課題の目的.
橋梁用高性能鋼SBHSに関する研究報告を、最後に示された行の後から書き進めてください。

文書本文.
+ + +

研究課題/領域番号 |
18K04331
|
研究機関 | 早稲田大学 |
研究代表者 |
小野 潔 早稲田大学, 理工学術院, 教授 (60324802)
|
研究分担者 |
穴見 健吾 芝浦工業大学, 工学部, 教授 (30272678)
宮下 剛 長岡技術科学大学, 工学研究科, 准教授 (20432099)
|
研究期間 (年度) |
2018-04-01 – 2021-03-31
|
キーワード | 橋梁用高性能鋼 / SBHS / 曲げ加工 / 残留応力 / シャルピー吸収エネルギー |
研究実績の概要 |
本研究では,シャルピー吸入エネルギーの大きい橋梁用高性能鋼SBHSを使用することで,矩形断面鋼部材の角溶接部をなくして曲げ加工部とした構造ディテールを実現するため,その構造の耐荷力評価法を提案する.鋼構造物の耐荷力には,残留応力が影響を与えることが知られている.本研究ではSBHSとしてSBHS400を主対象としているが,SBHS400を用いた通常の形式の角部を溶接構造とした溶接箱形断面鋼部材の残留応力に関する情報は非常に少ない.さらに,研究で対象とするSBHS400をもちいた角部を曲げ加工した溶接箱形断面鋼部材の残留応力に関する情報を少なくとも著者らは知らない.特に,角部を曲げ加工した溶接箱形断面鋼部材では溶接残留応力の他,曲げ加工による残留応力も発生するため,その曲げ加工部の残留応力に関する情報を得ることも非常に重要である.そこで,本年度は,通常の形式の角部を溶接構造とした溶接箱形断面鋼部材(通常部材),角部を曲げ加工した溶接箱形断面鋼部材(曲げ加工部材)を対象とした残留応力供試体を作成し,切断法により,その残留応力の測定を行った.その結果,SBHS400を用いた通常部材,曲げ加工部材の供試体のいずれの供試体についても,圧縮残留応力を降伏応力で無次元化した値は,既往のSM490の残留応力の測定結果と比較して,小さな値であることが判明した.また,曲げ加工部材の曲げ加工部では,外側で引張り残留応力が,内側では圧縮残留応力が発生しており,外側および内側を平均すると圧縮残留応力が生じていることが判明した.
|
現在までの達成度 (区分) |
現在までの達成度 (区分)

+ + +

データ抜粋.
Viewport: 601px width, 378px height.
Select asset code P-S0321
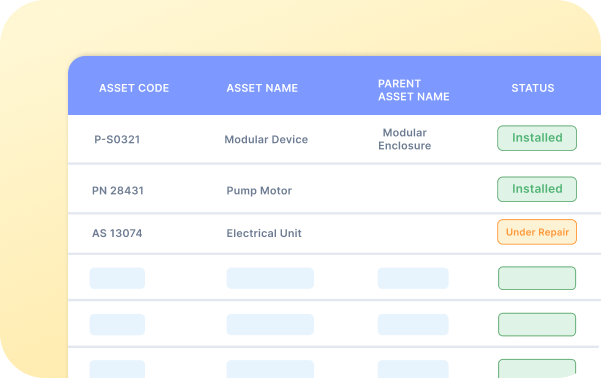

+ + +

演習の解答.
2: おおむね順調に進展している
理由
平成30年度の研究でSBHS(SBHS400)の曲げ加工部のシャルピー吸収エネルギーに関する研究を実施した.その結果,SBHSは従来鋼と比較して,曲げ加工後であってもシャルピー吸収エネルギーが高く,SBHSを使用することで,矩形断面鋼部材の角溶接部をなくして曲げ加工部とした構造ディテールの実現可能性を示す貴重な知見が得られている.また,本科研費研究とは別の研究で,SBHS400およびSBH700を用いた角部を溶接構造とした溶接箱形断面鋼部材の軸圧縮試験,SBHS700を用いた角部を曲げ加工した溶接箱形断面鋼部材の軸圧縮試験および残留応力測定を実施している.本科研費研究で使用する解析手法による解析結果とその実験結果を比較し,解析手法の妥当性を確認しており,令和2年度に本格的に実施する解析の準備も実施した.令和2年度,SBHS400を用いた曲げ加工した溶接箱形断面鋼部材の軸圧縮試験,曲げ加工部を含む材料試験を実施する.令和2年度に実施する実験結果を活用し,さらに,今年度得られた残留応力に関す情報等を解析モデルに反映させることとで,曲げ加工した溶接箱形断面鋼部材の耐荷力に関する的確な情報を幅広く得えることができる.以上のことから,本科研費研究以外の研究成果を活用した関係で,研究内容は当初の予定と変更となっている部分もあるが,研究の目的ある,橋梁用高性能鋼SBHSの特性を活用して矩形断面鋼部材の角溶接部をなくして曲げ加工部とする構造ディテールの提案できることはほぼ確実である.よって,「(2)おおむね順調に進展している」と評価する.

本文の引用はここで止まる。